C'est incontestablement le résultat d'une euphorie injustifiée mais encore faut-il savoir de quelle euphorie exactement. Pas seulement celle des actionnaires qui ne sont là rien d'autre que le reflet d'une société abandonnée au marché au nom de promesses irrationnelles, d'une société ayant abandonné toutes ses valeurs au Veau d'Or jusqu'à disparaître comme société. Il ne suffira pas d'une "correction boursière" pour que ça reparte comme en 40. Il n'est pas sérieux d'ajuster à peine ses prévisions linéaires pour l'avenir quand on sait que de nouveaux équilibres imposeront des mutations profondes de notre mode de production qui est déjà entré dans l'ère de l'information. Il n'est pas sérieux de se contenter de petites mesures pour la réduction du CO2, alors que la température n'arrête pas de monter et menace la plupart des îles, provoquant déjà des catastrophes météorologiques. Il n'est pas sérieux de se contenter d'une croissance faible alors qu'une décroissance s'imposera fatalement pour les pays développés. Il faut redescendre de l'euphorie productiviste et individualiste qui devient obscène devant l'augmentation des pollutions, de la misère et du chômage qui en résultent.

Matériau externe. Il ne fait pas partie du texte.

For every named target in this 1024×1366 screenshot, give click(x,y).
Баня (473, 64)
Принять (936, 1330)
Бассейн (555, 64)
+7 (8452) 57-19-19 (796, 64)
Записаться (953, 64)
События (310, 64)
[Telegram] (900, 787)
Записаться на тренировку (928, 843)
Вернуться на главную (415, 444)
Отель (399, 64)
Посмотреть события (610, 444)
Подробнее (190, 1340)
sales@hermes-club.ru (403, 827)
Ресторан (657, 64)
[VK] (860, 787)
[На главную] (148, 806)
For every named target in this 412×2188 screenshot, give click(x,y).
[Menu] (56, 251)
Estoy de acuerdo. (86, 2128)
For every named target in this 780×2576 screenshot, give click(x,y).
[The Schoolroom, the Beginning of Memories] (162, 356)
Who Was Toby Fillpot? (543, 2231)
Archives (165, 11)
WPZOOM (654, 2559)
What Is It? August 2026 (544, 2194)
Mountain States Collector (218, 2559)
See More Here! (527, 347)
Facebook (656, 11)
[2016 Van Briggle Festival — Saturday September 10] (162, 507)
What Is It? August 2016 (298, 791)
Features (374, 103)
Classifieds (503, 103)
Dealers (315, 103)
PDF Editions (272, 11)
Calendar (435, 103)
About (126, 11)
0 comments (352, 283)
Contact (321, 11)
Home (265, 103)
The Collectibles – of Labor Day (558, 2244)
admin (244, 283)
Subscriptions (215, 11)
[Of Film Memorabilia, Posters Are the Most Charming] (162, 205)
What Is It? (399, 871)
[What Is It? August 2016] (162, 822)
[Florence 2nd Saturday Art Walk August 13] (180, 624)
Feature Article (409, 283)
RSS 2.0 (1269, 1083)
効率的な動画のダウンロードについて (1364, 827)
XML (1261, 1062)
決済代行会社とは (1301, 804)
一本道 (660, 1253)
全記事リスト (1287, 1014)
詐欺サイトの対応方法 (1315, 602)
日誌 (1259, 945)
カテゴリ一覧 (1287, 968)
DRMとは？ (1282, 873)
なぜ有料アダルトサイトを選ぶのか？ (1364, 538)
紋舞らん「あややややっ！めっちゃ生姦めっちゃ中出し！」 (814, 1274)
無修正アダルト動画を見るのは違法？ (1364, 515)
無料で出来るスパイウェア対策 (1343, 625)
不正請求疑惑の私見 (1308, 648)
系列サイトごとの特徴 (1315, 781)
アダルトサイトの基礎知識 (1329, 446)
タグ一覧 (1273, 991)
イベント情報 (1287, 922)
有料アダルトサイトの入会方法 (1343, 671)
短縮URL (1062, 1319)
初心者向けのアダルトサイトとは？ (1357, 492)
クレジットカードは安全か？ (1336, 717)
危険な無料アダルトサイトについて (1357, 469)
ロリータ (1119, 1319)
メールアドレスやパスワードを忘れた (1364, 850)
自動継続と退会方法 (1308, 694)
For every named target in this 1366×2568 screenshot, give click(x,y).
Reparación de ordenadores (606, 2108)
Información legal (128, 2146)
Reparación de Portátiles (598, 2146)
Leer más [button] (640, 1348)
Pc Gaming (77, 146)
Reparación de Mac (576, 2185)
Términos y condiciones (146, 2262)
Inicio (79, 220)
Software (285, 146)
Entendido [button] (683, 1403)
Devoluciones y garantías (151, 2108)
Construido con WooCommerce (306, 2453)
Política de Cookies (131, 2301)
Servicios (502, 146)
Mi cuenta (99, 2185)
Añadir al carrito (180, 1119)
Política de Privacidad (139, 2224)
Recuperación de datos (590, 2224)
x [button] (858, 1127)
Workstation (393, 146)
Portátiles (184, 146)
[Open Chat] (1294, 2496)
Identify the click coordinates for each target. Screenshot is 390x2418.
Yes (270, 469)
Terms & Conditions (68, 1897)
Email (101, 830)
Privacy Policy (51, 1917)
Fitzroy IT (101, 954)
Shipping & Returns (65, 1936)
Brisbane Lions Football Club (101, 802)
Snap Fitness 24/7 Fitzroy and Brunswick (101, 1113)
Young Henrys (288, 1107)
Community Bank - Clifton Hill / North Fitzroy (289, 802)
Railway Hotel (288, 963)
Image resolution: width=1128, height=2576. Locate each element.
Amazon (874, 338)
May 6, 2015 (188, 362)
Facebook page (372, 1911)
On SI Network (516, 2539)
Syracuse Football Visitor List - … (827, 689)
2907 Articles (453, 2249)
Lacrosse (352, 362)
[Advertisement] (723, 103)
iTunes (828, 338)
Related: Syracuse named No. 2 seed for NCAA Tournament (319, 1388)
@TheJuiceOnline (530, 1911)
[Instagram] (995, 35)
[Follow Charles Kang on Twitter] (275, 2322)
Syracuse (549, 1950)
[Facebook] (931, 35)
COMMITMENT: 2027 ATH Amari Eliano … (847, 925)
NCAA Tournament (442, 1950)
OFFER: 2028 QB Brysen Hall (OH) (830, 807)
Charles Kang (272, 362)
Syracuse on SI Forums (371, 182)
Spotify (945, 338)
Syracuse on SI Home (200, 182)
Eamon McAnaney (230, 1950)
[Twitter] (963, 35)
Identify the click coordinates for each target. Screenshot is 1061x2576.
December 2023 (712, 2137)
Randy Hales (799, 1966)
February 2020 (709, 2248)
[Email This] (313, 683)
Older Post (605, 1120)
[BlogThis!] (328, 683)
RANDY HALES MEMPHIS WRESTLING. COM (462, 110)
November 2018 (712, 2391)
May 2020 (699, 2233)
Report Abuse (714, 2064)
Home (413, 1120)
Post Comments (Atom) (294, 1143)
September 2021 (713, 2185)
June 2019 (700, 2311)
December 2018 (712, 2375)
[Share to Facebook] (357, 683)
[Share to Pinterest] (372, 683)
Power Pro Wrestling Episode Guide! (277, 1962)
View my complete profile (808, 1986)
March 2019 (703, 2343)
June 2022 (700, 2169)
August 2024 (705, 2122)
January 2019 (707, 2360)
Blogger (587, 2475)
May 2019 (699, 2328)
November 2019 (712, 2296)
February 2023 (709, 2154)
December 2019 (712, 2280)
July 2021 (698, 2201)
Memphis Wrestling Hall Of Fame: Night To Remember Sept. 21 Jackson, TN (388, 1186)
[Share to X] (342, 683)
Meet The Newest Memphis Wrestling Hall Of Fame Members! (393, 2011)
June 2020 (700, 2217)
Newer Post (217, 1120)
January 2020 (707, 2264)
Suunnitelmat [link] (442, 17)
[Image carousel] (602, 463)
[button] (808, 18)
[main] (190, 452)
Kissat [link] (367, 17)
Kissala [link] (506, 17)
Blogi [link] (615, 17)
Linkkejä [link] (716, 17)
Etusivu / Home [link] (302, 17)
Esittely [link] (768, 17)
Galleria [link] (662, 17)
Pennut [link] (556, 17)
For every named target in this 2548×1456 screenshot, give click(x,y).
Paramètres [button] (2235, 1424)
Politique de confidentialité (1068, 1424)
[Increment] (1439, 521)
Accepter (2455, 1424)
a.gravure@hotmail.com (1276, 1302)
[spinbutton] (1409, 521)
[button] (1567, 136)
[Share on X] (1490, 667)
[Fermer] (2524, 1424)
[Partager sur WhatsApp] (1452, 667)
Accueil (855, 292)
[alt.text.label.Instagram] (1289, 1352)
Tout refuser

Il faut laisser les gouvernements s'occuper de l'organisation de la finance mondiale puisque cela semble la priorité du moment. Il n'en sortira que du bon car, à poser une autorité politique de régulation, on devient responsable collectivement de l'ensemble de la planète. On renonce enfin à considérer l'économie, le produit de nos actions, comme une phénomène naturel indépendant de nous (la main invisible du marché). La politique retrouve son rôle d'affirmation de notre dignité humaine et de notre solidarité collective, la responsabilité de notre monde. Le débat public devient plus important que les biens matériels. Il devient inacceptable de tolérer un accroissement de la misère dans une société d'abondance et d'accroissement de la richesse au-delà du raisonnable. Le travail deviendra enfin une fonction et un statut social et non plus une contrainte. La vie en société, la conscience de soi de la société, redevient l'essentiel de l'histoire.
Cette société n'est pas encore finie, elle aura des sursis, mais elle a perdu toute base théorique et morale. Elle n'est pas durable et devra se transformer radicalement à court terme. Les solutions n'ont jamais été autant à portée de main. C'est tellement possible désormais, et tellement nécessaire de plus en plus, tellement vrai enfin que c'est déjà presque réel. Il y a des étapes à respecter, il s'agit juste de ne pas perdre trop de temps et profiter de l'occasion plutôt que de s'accrocher à une civilisation morte et épuisée pour qui nous avons perdu tout respect.
D'autres, pris encore par l'euphorie de leur carrière, ne voient
pas la misère, ni les déchets de leurs rêves marchandés.
Toutes ces dénégations n'empêchent en rien, bien sûr,
de se cogner inévitablement à la dure limite qui nous ramène
à terre. Nous n'avons rien à y perdre qu'un spectacle de
ruines. Une économie florissante, assurant le matériel, a
toujours été l'occasion d'un développement des "loisirs"
intellectuels. Cette vie intellectuelle appelée à un développement
considérable dans la civilisation de l'information, mais qui est
aujourd'hui moribonde, ne peut se concevoir sans une société
unie, solidaire et responsable, sans la reconnaissance de la dignité
égale de tout être parlant ouvert au dialogue. La possibilité
de notre avenir exige une nouvelle fondation de la société
dont personne ne soit exclu ou laissé dans la misère. La
plupart des civilisations y ont réussi avant nous sans avoir nos
immenses moyens. Il y va de notre vérité contre le poids
de la passivité et de l'habitude, le courage d'affronter l'avenir
de la Terre par-delà notre mort même. Soleil déchu
dispersé en milliers d'étoiles à venir.